Something about Sullivan bothered her. Had bothered her since the briefing. The way he’d hesitated. The way he’d mentioned his family. The way his eyes wouldn’t quite meet hers when they’d loaded onto the aircraft.
She pushed the thought aside. Too late for doubt now. Too late for second-guessing. They were committed. The only way out was through.
The loadmaster returned.
“Five-minute warning.”
Red light illuminated above the jump door.
Final equipment check. Each operator inspecting the man next to him, looking for loose straps, disconnected gear, anything that could fail. Brennan checked Evelyn’s rig. She checked Sullivan’s. Callahan checked Brennan’s. Sullivan checked Callahan’s. A chain of mutual dependence. Your life in someone else’s hands. Their life in yours.
All green. All ready.
The red light cast everything in a crimson glow, like the inside of a heart. Like being swallowed by something vast and hungry.
“Three minutes.”
Evelyn stood, moved to the jump door. The others formed up behind her, single file, ready to exit on her signal.

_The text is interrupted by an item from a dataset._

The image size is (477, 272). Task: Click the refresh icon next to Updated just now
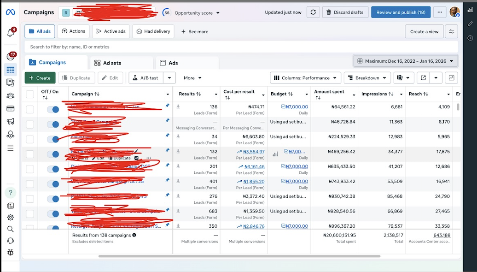tap(313, 12)
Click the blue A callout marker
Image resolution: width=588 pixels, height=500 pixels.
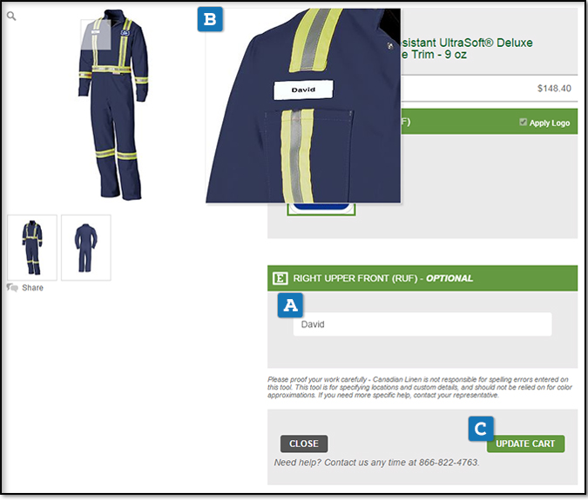click(x=290, y=305)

The loadmaster opened the door. The world exploded with sound and wind. The slipstream tore at her, trying to rip her out before she was ready. The temperature inside the hold plummeted. Minus forty degrees Fahrenheit outside. The kind of cold that didn’t just chill—it burned.

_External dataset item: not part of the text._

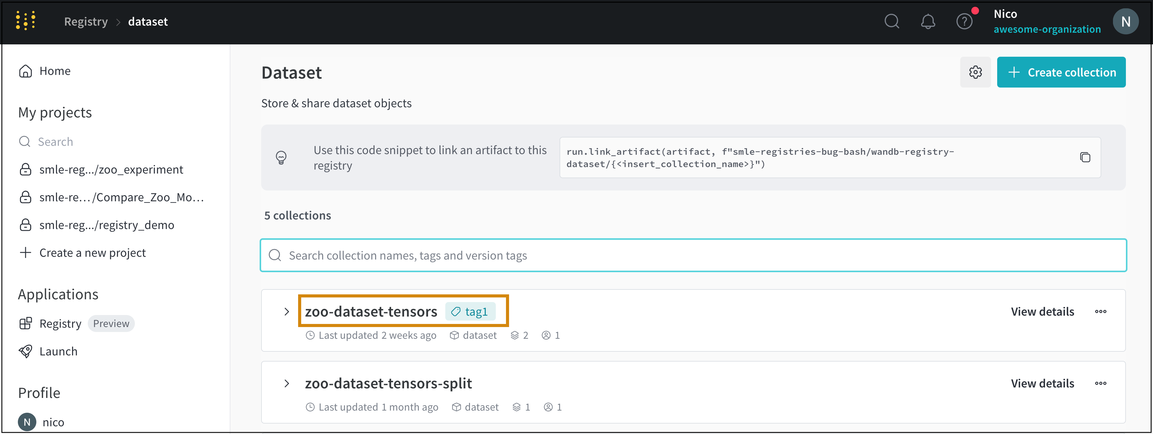Viewport: 1153px width, 434px height.
Task: Go to Home in the sidebar
Action: tap(55, 71)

She looked out into darkness. Twenty-eight thousand feet below, the earth was invisible. Just blackness and stars and the thin line of horizon where the two met.
She was about to fall into nothing. About to trust physics and fabric and training to keep her alive.
“Two minutes.”
She thought about Cole, the way he’d stepped in front of that RPG without hesitation. The way he’d died so she could live. She thought about Preacher, his last words, his last look. The forgiveness in his eyes even as she left him behind.
This jump was for them. This mission was for them. Everything she’d become in the four years since Syria was because they’d paid a price she couldn’t repay. But she could honor it. She could finish what they’d started. She could bring Garrett home.
“One minute.”
The loadmaster held up one finger.
Evelyn’s hand went to her chest, checking one last time that her ripcord was accessible, that her reserve handle was clear, that every life-saving device was exactly where muscle memory expected it to be.
“Thirty seconds.”
She moved to the edge, toes over the ramp, wind screaming past, the void calling. She didn’t look back at her team. Didn’t need to. Either they were ready or they weren’t. Either they’d follow or they wouldn’t. She’d find out in about ten seconds.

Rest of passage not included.